The clue was in Ghorbani’s official bio in Farsi, http://alirezaghorbani.com/fa/about/. I don’t read Farsi, but my (solidly North American) computer had no trouble displaying the Farsi text, and a helpful web service gave me a quite usable translation into English. Oh brave new world, that has such tech in it! The Farsi bio gave the birth date as ‫۱۵ بهمن ۱۳۵٠‬ or “15 Bahman 1350”.

Thus it was that I got to learn about the Solar Hijri calendar. This is the calendar used in Iran. It draws from millenia-old Persian traditions. Like the Gregorian calendar I grew up with, it is aligned with the solar year. This contrasts with the lunar-aligned Hijri calendar used in many other Islamic nations. Unlike the Gregorian calendar, the Solar Hijri calendar aligns the start of the new year with the Northward (or March) equinox, the point of intersection between the ecliptic and the celestial equator. This is a really sensible idea. It is much less arbitrary than starting a new year on the arbitrary mid-winter date which January 1st is. It means many annual celestial events occur predictably on the same date each year. The year has 12 months: the first six have 31 days, the next five have 30 days, and the twelfth month has 29 days most years, but 30 days in leap years. This is more regular than the lopsided Gregorian calendar, with its seven months of 31 days, and its shriveled 28-day month.

Which years are leap years? In the Solar Hijri calendar, this is based on observation of the actual motion of the Earth and the sun. Observers in Tehran determine when the equinox actually happens. If that moment is before noon, then that day is the first of the new year. If the moment is after noon, then the next day is the first of the new year. In practice, usually every fourth year is a leap year, but occasionally it is the fifth year which is the leap year. This is in contrast to the Gregorian calendar, which has an algorithm for determining which years are leap years, and the calendar can be projected centuries into the future.

My first reaction, on learning that the length of the Solar Hijri year was determined from observation instead of from algorithm, was that it must be terribly inconvenient not to be able to predict what the date will be at some point in the future. Will the date 1000 days from now be the 7th or the 8th of Shahrivar? Growing up with the Gregorian calendar, one takes that predictability for granted. I speculate, though, that the Solar Hijri dates aren’t so mysterious in practice. There is a fairly accurate algorithm for predicting which Solar Hijri years will be leap years, based on a 33-year cycle. I imagine that calendar-makers have found ways to predict the leap years well enough to be confident in printing day-planners and releasing date-calculation software in calendars and spreadsheets. Contrariwise, the Gregorian calendar can’t be relied on for more than a century or two. Human political decisions have caused discontinuities in Gregorian-based calendar in the past, and probably will again.

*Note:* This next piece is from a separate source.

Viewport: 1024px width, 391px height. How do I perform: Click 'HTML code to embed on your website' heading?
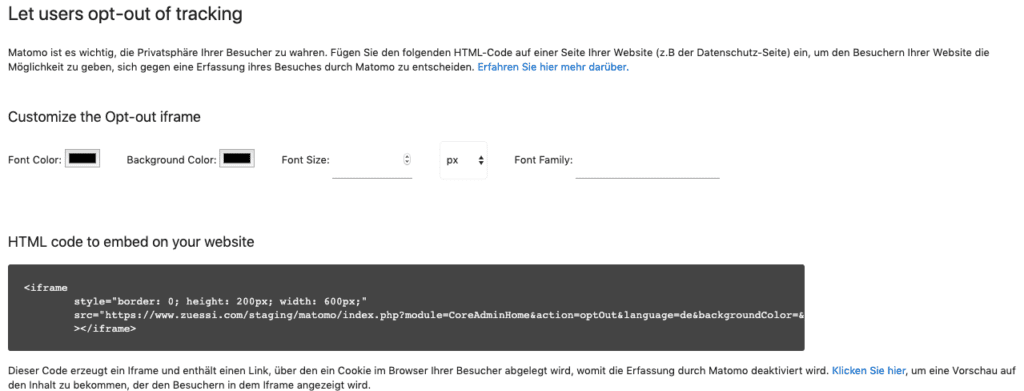[131, 242]
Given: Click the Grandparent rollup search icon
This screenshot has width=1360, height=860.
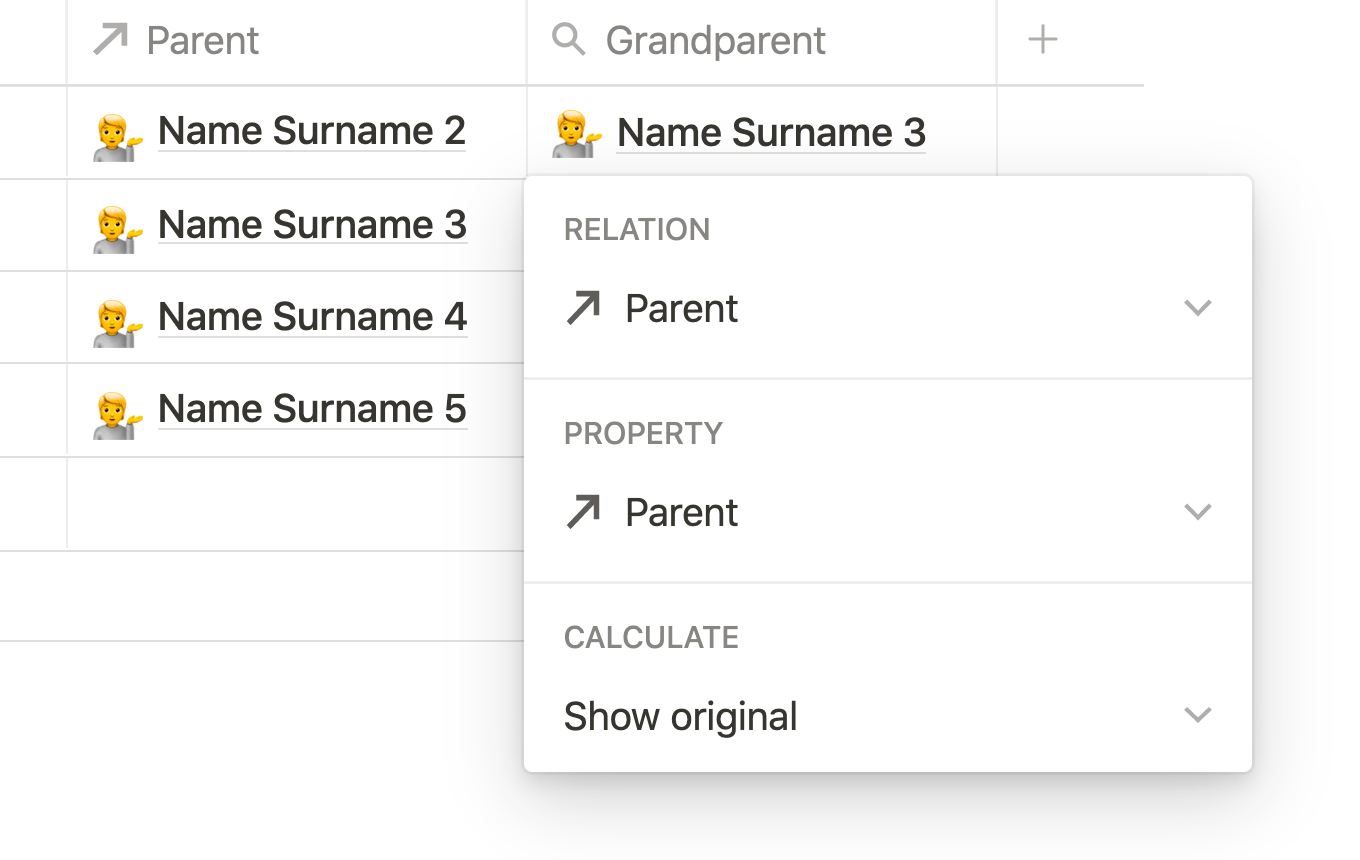Looking at the screenshot, I should click(x=569, y=40).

But back to Mr Ghorbani. A handy Gregorian-Solar Hijri date converter at iranchamber.com converted 15 Bahman 1350 to 4. February 1972 . Note that the month of Bahman falls in the late part of the Solar Hijri year, when it overlaps a different Gregorian year than the earlier months. I speculate that this is what led the earlier Wikipedia editor astray, causing them to enter 1973 instead of 1972. So, I was able to make a minor improvement to a Wikipedia article and a MusicBrainz entry, and repay Mr Ghorbani in a tiny measure for his beautiful singing by improving his metadata. But the real treat was a chance to learn about this wonderful calendar, and then share it.

P.S. there was a bonus — a chance to use two Unicode characters for real for the first time: U+202B RIGHT-TO-LEFT EMBEDDING, and U+202C POP DIRECTIONAL FORMATTING, which let the Farsi text above display properly in this left-to-right context, according to the Unicode Bi-di Algorithm.